Dataset records:
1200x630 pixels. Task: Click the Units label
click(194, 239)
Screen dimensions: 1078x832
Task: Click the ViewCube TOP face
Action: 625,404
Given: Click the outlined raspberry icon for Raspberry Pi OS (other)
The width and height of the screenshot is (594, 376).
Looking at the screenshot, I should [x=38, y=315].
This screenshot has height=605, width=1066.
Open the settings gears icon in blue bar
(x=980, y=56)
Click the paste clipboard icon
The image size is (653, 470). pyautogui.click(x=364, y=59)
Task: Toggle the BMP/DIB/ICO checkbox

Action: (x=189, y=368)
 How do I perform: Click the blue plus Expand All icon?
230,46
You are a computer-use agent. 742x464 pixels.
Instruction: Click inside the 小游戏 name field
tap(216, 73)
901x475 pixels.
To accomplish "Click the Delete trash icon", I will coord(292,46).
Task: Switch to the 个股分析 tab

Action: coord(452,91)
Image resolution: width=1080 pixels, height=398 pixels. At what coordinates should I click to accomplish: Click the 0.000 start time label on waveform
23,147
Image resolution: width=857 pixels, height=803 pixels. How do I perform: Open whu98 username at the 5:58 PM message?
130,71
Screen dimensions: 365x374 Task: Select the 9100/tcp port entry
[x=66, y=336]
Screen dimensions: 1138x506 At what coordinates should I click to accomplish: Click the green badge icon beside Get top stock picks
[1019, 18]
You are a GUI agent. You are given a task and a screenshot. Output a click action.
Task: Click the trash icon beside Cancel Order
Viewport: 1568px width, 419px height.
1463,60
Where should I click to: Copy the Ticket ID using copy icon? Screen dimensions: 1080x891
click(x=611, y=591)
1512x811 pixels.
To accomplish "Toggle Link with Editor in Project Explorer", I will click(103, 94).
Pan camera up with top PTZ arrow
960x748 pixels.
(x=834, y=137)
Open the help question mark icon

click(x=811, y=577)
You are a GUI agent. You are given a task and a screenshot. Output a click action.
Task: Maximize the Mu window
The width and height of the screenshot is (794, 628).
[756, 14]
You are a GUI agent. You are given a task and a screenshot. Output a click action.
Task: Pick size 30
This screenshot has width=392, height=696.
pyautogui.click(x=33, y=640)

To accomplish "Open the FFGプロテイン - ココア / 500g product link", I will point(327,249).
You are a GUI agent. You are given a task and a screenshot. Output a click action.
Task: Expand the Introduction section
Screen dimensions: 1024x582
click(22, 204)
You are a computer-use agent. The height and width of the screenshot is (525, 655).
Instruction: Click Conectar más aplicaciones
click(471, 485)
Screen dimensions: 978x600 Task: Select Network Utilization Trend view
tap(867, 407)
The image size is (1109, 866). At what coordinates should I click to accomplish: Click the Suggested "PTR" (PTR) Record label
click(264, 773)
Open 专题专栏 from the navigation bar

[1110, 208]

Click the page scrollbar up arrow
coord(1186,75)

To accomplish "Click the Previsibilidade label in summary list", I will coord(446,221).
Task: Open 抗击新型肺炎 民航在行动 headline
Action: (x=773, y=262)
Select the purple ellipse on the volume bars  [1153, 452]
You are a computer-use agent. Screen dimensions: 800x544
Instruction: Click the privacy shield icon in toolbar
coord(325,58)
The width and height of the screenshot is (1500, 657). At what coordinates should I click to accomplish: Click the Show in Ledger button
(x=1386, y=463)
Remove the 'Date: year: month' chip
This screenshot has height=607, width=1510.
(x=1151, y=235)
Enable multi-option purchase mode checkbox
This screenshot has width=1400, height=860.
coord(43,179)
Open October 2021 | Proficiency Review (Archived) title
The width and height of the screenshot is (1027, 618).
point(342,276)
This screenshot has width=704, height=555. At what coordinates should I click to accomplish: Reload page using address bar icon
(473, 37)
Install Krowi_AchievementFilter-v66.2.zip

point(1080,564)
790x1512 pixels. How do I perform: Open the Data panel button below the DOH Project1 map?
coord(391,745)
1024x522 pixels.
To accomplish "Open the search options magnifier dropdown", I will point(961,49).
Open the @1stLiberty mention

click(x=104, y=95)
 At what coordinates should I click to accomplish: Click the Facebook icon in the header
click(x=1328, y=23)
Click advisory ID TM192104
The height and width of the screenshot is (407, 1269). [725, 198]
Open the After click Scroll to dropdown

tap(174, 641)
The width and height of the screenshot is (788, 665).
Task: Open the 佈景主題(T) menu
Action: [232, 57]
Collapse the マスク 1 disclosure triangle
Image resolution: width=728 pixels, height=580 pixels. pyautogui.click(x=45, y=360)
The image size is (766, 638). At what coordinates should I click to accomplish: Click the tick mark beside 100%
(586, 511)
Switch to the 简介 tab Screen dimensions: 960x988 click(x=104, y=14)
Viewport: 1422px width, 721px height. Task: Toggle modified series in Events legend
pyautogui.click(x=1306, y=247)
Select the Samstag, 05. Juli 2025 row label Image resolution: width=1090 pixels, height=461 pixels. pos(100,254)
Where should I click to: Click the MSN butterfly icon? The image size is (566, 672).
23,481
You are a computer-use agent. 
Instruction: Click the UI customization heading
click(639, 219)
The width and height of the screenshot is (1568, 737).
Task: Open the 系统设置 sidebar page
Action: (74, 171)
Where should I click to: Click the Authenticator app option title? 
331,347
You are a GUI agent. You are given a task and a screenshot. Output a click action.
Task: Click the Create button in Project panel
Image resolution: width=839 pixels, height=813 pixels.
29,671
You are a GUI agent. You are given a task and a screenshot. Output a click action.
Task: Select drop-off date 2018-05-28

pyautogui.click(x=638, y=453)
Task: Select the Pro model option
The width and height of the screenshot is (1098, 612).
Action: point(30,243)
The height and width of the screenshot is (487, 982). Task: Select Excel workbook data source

What is required:
The records above should be copied out again in full, exactly as they appear.

Solution for this task:
1200x630 pixels. Task: Click the Units label
click(194, 239)
Screen dimensions: 1078x832
Task: Click the ViewCube TOP face
Action: 625,404
Given: Click the outlined raspberry icon for Raspberry Pi OS (other)
The width and height of the screenshot is (594, 376).
Looking at the screenshot, I should [x=38, y=315].
This screenshot has height=605, width=1066.
Open the settings gears icon in blue bar
(x=980, y=56)
Click the paste clipboard icon
The image size is (653, 470). pyautogui.click(x=364, y=59)
Task: Toggle the BMP/DIB/ICO checkbox

Action: (x=189, y=368)
 How do I perform: Click the blue plus Expand All icon?
230,46
You are a computer-use agent. 742x464 pixels.
Instruction: Click inside the 小游戏 name field
tap(216, 73)
901x475 pixels.
To accomplish "Click the Delete trash icon", I will coord(292,46).
Task: Switch to the 个股分析 tab

Action: coord(452,91)
Image resolution: width=1080 pixels, height=398 pixels. At what coordinates should I click to accomplish: Click the 0.000 start time label on waveform
23,147
Image resolution: width=857 pixels, height=803 pixels. How do I perform: Open whu98 username at the 5:58 PM message?
130,71
Screen dimensions: 365x374 Task: Select the 9100/tcp port entry
[x=66, y=336]
Screen dimensions: 1138x506 At what coordinates should I click to accomplish: Click the green badge icon beside Get top stock picks
[1019, 18]
You are a GUI agent. You are given a task and a screenshot. Output a click action.
Task: Click the trash icon beside Cancel Order
Viewport: 1568px width, 419px height.
1463,60
Where should I click to: Copy the Ticket ID using copy icon? Screen dimensions: 1080x891
click(x=611, y=591)
1512x811 pixels.
To accomplish "Toggle Link with Editor in Project Explorer", I will click(103, 94).
Pan camera up with top PTZ arrow
960x748 pixels.
(x=834, y=137)
Open the help question mark icon

click(x=811, y=577)
You are a GUI agent. You are given a task and a screenshot. Output a click action.
Task: Maximize the Mu window
The width and height of the screenshot is (794, 628).
[756, 14]
You are a GUI agent. You are given a task and a screenshot. Output a click action.
Task: Pick size 30
This screenshot has width=392, height=696.
pyautogui.click(x=33, y=640)

To accomplish "Open the FFGプロテイン - ココア / 500g product link", I will point(327,249).
You are a GUI agent. You are given a task and a screenshot. Output a click action.
Task: Expand the Introduction section
Screen dimensions: 1024x582
click(22, 204)
You are a computer-use agent. The height and width of the screenshot is (525, 655).
Instruction: Click Conectar más aplicaciones
click(471, 485)
Screen dimensions: 978x600 Task: Select Network Utilization Trend view
tap(867, 407)
The image size is (1109, 866). At what coordinates should I click to accomplish: Click the Suggested "PTR" (PTR) Record label
click(264, 773)
Open 专题专栏 from the navigation bar

[1110, 208]

Click the page scrollbar up arrow
coord(1186,75)

To accomplish "Click the Previsibilidade label in summary list", I will coord(446,221).
Task: Open 抗击新型肺炎 民航在行动 headline
Action: (x=773, y=262)
Select the purple ellipse on the volume bars  [1153, 452]
You are a computer-use agent. Screen dimensions: 800x544
Instruction: Click the privacy shield icon in toolbar
coord(325,58)
The width and height of the screenshot is (1500, 657). At what coordinates should I click to accomplish: Click the Show in Ledger button
(x=1386, y=463)
Remove the 'Date: year: month' chip
This screenshot has height=607, width=1510.
(x=1151, y=235)
Enable multi-option purchase mode checkbox
This screenshot has width=1400, height=860.
coord(43,179)
Open October 2021 | Proficiency Review (Archived) title
The width and height of the screenshot is (1027, 618).
point(342,276)
This screenshot has width=704, height=555. At what coordinates should I click to accomplish: Reload page using address bar icon
(473, 37)
Install Krowi_AchievementFilter-v66.2.zip

point(1080,564)
790x1512 pixels. How do I perform: Open the Data panel button below the DOH Project1 map?
coord(391,745)
1024x522 pixels.
To accomplish "Open the search options magnifier dropdown", I will point(961,49).
Open the @1stLiberty mention

click(x=104, y=95)
 At what coordinates should I click to accomplish: Click the Facebook icon in the header
click(x=1328, y=23)
Click advisory ID TM192104
The height and width of the screenshot is (407, 1269). [725, 198]
Open the After click Scroll to dropdown

tap(174, 641)
The width and height of the screenshot is (788, 665).
Task: Open the 佈景主題(T) menu
Action: [232, 57]
Collapse the マスク 1 disclosure triangle
Image resolution: width=728 pixels, height=580 pixels. pyautogui.click(x=45, y=360)
The image size is (766, 638). At what coordinates should I click to accomplish: Click the tick mark beside 100%
(586, 511)
Switch to the 简介 tab Screen dimensions: 960x988 click(x=104, y=14)
Viewport: 1422px width, 721px height. Task: Toggle modified series in Events legend
pyautogui.click(x=1306, y=247)
Select the Samstag, 05. Juli 2025 row label Image resolution: width=1090 pixels, height=461 pixels. pos(100,254)
Where should I click to: Click the MSN butterfly icon? The image size is (566, 672).
23,481
You are a computer-use agent. 
Instruction: Click the UI customization heading
click(639, 219)
The width and height of the screenshot is (1568, 737).
Task: Open the 系统设置 sidebar page
Action: (74, 171)
Where should I click to: Click the Authenticator app option title? 
331,347
You are a GUI agent. You are given a task and a screenshot. Output a click action.
Task: Click the Create button in Project panel
Image resolution: width=839 pixels, height=813 pixels.
29,671
You are a GUI agent. You are given a task and a screenshot. Output a click action.
Task: Select drop-off date 2018-05-28

pyautogui.click(x=638, y=453)
Task: Select the Pro model option
The width and height of the screenshot is (1098, 612).
Action: point(30,243)
The height and width of the screenshot is (487, 982). Task: Select Excel workbook data source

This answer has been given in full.